When you find the word "size" in a line of the entries, please copy the whole line.

- [Pixel coordinate grounding data]:

+--

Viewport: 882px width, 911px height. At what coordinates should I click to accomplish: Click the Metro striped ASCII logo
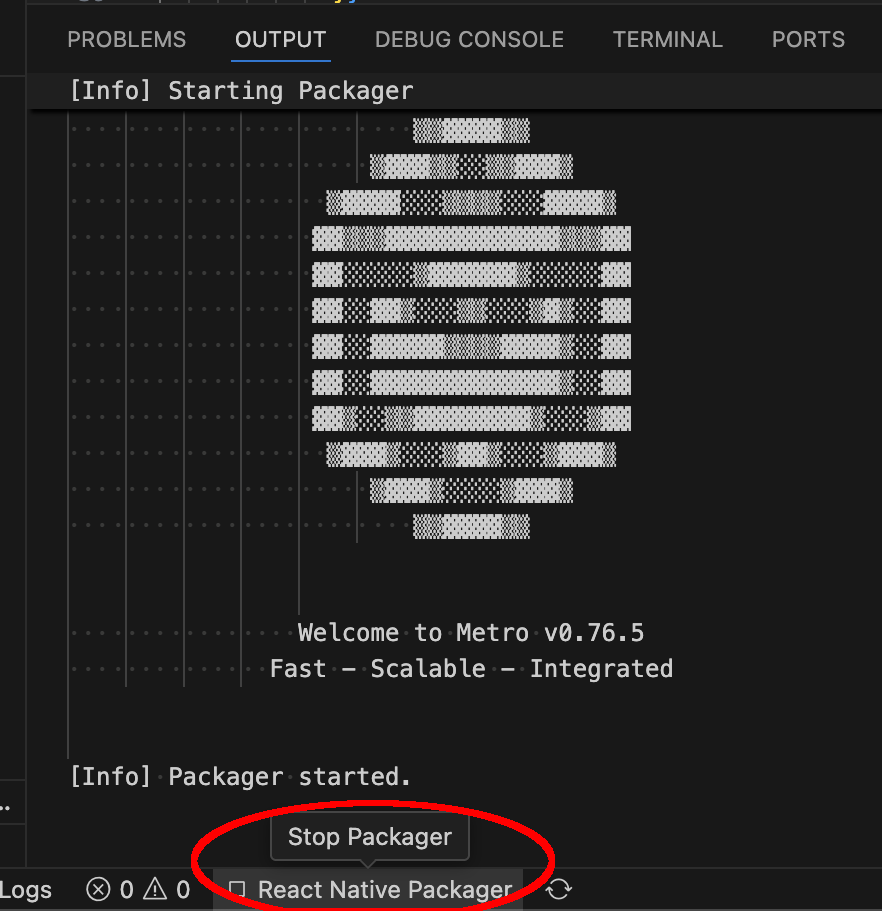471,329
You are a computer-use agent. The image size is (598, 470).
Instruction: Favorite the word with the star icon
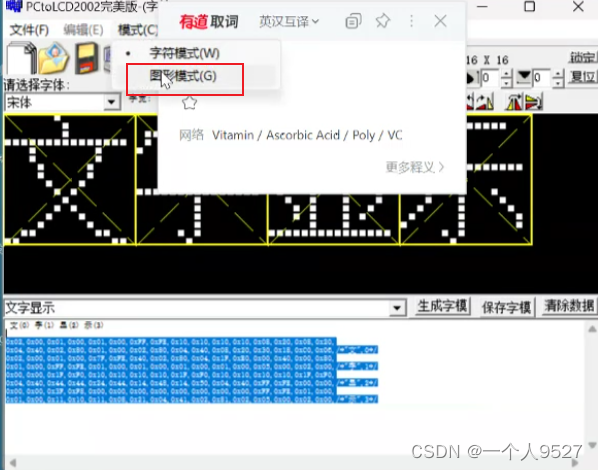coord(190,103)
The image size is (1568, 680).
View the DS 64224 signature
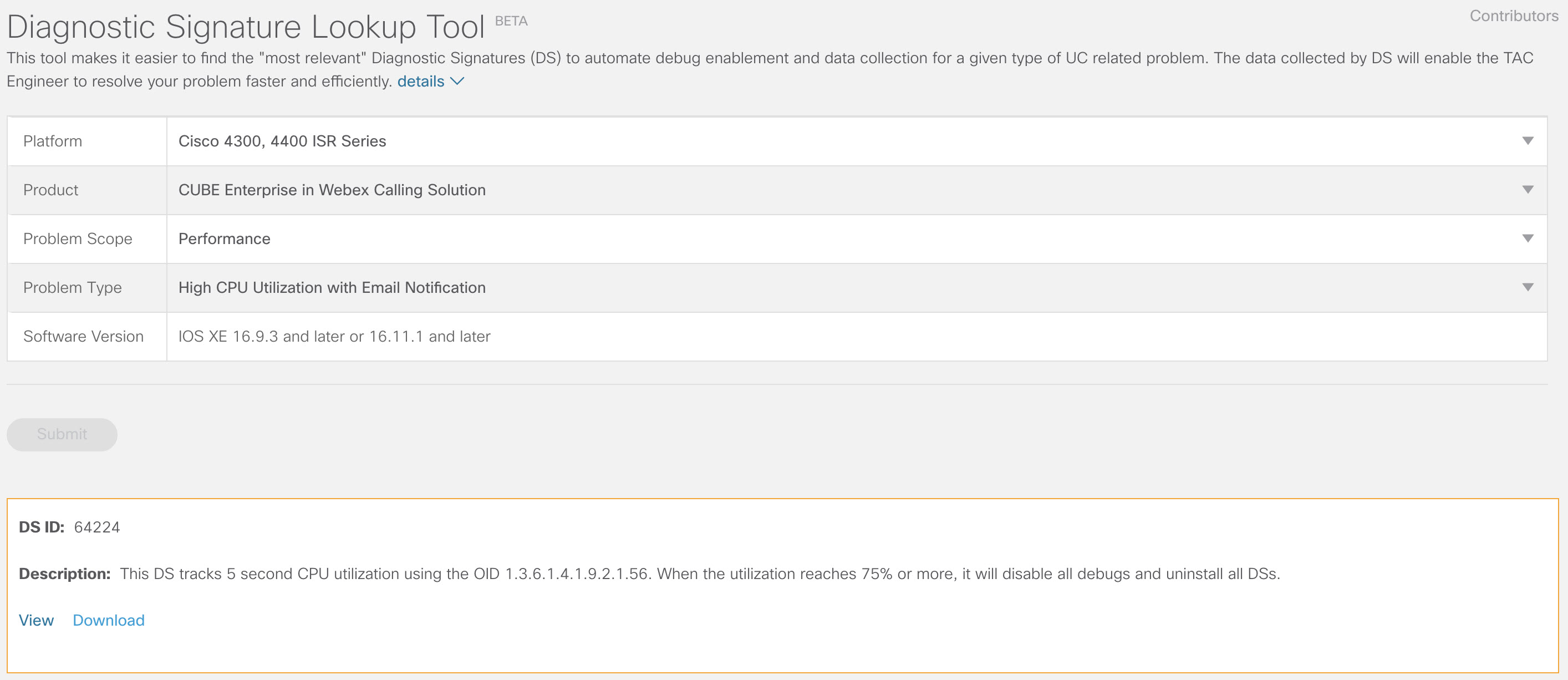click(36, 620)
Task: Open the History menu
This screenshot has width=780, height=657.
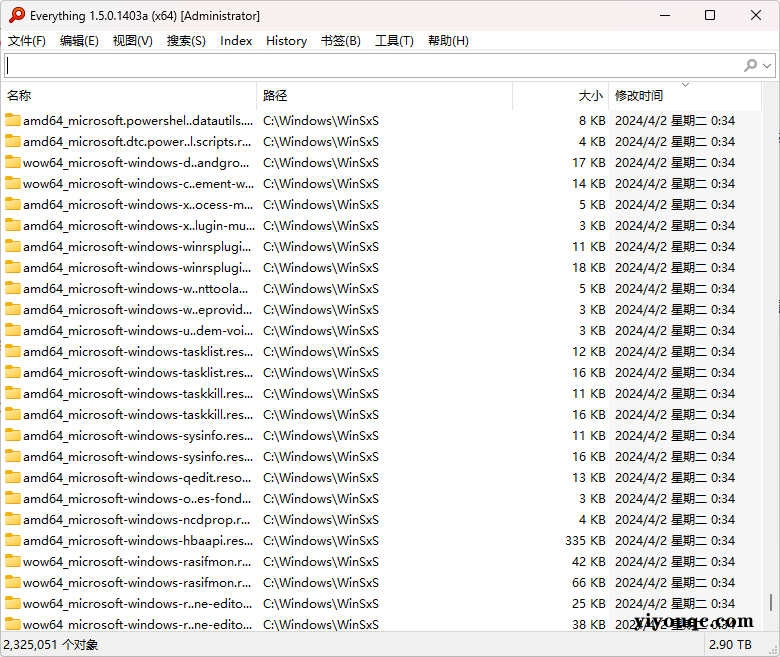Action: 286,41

+--

- [ANSWER FOR THE TASK]:
You are a computer-use agent. The image size is (598, 470).
The image size is (1568, 680).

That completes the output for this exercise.